Melissa Benoist does an adequate job as Snowbird. She's almost too convincing posing as Kara, but then I suppose she would be. It's hard to swallow that she could fool Alex, but besides the narrative convenience, it's not like Alex is on the lookout for people posing as Kara. Then again, they have image inducers and shapeshifters and White Martians and mental illusions and whatever else they've established in four seasons. Maybe she should be suspicious.

Most of the series stars aren't present, and Mehcad Brooks as James barely shows up. There's no room for any of them and it's not appropriate to the episode to have them. It's a little odd not to see J'onn.

Overall, "The House of L" is must-see Supergirl if you want to know what has "really" been going on throughout the season with Snowbird, and how Lex plays into it. It is good to see Lex as a villain who can give Supergirl a run for her money: over the last four years, her opponents have been a bit... uninspired.

But that's just my opinion, I could be wrong. What do you think of the episode?

Written by Gislef on Mar 25, 2019

Comments

JuanArango posted 24 days ago

Yes, that plot turn was very weird, maybe Supergirl could just get away in time.

Gislef posted 24 days ago

Lex is certainly the best part of the season so far. He just doesn't seem to fit the tone of Supergirl villains so far. He's a hammy, intellectual, ecocentric, long-range planner. Compared to the cadre of Kryptonian villains that Supergirl usually features as big bads, Lex seems to be on a different show. Or the first season, with Cat Grant. Where is she, anyway?
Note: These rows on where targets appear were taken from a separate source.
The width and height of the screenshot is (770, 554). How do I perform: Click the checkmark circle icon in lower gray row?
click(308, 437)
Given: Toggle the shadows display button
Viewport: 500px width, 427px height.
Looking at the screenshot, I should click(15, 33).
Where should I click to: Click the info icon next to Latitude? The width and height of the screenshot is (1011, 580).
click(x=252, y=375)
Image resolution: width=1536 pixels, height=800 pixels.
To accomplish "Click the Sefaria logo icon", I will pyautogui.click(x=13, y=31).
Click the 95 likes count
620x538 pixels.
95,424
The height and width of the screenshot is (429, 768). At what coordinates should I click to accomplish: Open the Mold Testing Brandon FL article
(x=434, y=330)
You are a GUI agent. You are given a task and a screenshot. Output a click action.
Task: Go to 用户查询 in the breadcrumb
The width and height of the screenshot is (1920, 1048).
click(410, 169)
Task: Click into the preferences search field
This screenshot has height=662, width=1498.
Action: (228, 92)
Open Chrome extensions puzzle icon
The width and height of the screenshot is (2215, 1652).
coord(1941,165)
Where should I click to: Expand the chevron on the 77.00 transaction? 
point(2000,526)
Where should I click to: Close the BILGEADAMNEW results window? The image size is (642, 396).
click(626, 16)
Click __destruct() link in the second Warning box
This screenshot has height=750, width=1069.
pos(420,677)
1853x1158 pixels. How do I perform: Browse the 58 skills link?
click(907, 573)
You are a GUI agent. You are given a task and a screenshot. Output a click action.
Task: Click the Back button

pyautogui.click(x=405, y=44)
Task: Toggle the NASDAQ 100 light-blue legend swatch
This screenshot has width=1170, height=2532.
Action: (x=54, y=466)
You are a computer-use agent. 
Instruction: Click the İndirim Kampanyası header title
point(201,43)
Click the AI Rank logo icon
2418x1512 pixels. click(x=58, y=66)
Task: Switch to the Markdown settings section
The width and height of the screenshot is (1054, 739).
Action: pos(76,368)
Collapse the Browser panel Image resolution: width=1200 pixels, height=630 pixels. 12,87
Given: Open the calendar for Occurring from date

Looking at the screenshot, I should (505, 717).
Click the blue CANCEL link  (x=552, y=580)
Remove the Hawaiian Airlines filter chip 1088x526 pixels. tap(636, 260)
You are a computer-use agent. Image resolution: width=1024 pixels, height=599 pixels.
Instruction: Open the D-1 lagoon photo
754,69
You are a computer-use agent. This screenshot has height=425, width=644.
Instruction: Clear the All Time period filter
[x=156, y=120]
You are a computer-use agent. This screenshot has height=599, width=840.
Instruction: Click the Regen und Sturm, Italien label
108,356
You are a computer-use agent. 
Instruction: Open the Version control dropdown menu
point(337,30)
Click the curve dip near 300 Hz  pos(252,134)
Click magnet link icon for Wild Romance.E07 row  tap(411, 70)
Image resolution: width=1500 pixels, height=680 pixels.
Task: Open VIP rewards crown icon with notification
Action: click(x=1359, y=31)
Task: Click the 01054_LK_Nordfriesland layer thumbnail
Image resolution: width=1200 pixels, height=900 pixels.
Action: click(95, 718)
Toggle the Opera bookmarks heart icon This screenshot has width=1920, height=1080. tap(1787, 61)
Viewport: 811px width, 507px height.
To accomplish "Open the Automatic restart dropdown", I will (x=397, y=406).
Also, call me a traditional comic book fan, but having Lex fighting Supergirl rather than Superman seems strange. In one retcon, didn't Lex create/clone Supergirl? Here we have a different clone version that Lex had nothing to do with creating. Yeah, it's mildly Easter eggy to have Lex use a Supergirl clone like he did in the comics. But then he has that clone framing/fighting the "real" Supergirl.

It also seemed a very strange plot turn, from Lex knocking out Supergirl, to Supergirl flying to the hospital and chatting with Alex and James. Shouldn't have Lex... oh, I don't know, captured Supergirl and imprisoned her in some manner? Instead he knocks her out and then... just leaves. I almost thought it was Snowbird/Red Daughter/Clone Supergirl who was talking to Alex and James. I guess he wants to frame Supergirl so badly that he let her go? But... that doesn't seem to make any sense. He could kill her and still use Fake Supergirl to carry out his plan to set the U.S. and Kasnia at war, and then step in as the hero. Why is framing Supergirl more important than capturing/killing her?